Despite a mostly sideways trade on
the daily chart, the Australian Dollar still managed to eke out a small weekly gain.
The AUD/USD settled at .7656, up 0.007 or +0.09%.
Early in the week, the Reserve Bank of Australia left its benchmark interest rate unchanged at 1.50%. Later in the week, the RBA slightly downgraded its outlook for economic growth in Australia while signaling only a gradual rise in headline inflation.
In its quarterly statement on monetary policy, the central bank said it sees growth in December 2017 of 2.5 percent easing back from 2 to 3 percent in the previous forecast issued in August.
Additionally, in December 2018, the RBA sees economic growth of 3.25 percent, down from a previously forecast peak of 3.75 percent.
The RBA also forecast the economy growing at “a solid pace” over the next few years due positive labor market developments. However, the RBA is more concerned about inflation and wages growth with the central bank warning that both will rise “only gradually over time”.
Due to the weaker outlook for rising inflation, the Reserve Bank will leave its cash rate on hold at the historic low of 1.5 percent indefinitely.
Oversold technical conditions and a weaker U.S. Dollar underpinned the New Zealand Dollar most of the week.

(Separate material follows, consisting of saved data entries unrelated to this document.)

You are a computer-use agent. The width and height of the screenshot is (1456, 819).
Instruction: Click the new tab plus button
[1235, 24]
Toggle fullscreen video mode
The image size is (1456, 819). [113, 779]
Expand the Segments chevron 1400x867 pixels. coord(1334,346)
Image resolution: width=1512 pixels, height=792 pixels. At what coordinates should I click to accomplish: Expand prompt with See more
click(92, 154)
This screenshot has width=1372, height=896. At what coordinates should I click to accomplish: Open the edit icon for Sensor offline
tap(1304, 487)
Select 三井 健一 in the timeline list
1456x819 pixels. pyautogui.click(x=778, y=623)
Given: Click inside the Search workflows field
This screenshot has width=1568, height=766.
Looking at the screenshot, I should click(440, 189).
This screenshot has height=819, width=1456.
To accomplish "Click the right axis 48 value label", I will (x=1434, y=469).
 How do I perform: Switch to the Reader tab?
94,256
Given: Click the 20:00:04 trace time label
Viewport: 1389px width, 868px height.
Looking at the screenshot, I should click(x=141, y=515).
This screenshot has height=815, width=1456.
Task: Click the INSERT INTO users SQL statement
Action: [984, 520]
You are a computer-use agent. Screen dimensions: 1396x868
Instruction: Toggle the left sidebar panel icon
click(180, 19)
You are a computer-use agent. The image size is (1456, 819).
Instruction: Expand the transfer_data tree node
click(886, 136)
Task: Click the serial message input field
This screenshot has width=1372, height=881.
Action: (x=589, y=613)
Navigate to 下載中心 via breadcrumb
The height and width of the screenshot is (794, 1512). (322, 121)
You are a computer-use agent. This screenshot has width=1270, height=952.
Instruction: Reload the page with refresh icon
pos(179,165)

The NZD/USD settled at .6926, up 0.0020 or +0.28%.
The Reserve Bank left the Official Cash Rate on hold at 1.75%, as widely expected.
Acting Governor Grant Spencer reiterated the same message the RBNZ had been giving all year; the housing market is cooling, inflation is muted and the economy is steadily improving.
“Global economic growth continues to improve, although inflation and wage outcomes remain subdued,” Mr. Spencer’s statement said.
“Annual CPI inflation was 1.9 percent in September although underlying inflation remains subdued. Overall, CPI inflation is projected to remain near the midpoint of the target range and longer-term inflation expectations are well anchored at 2 percent.”
Finally, the RBNZ left its policy statement intact. “Monetary policy will remain accommodative for a considerable period. Numerous uncertainties remain and policy may need to adjust accordingly.”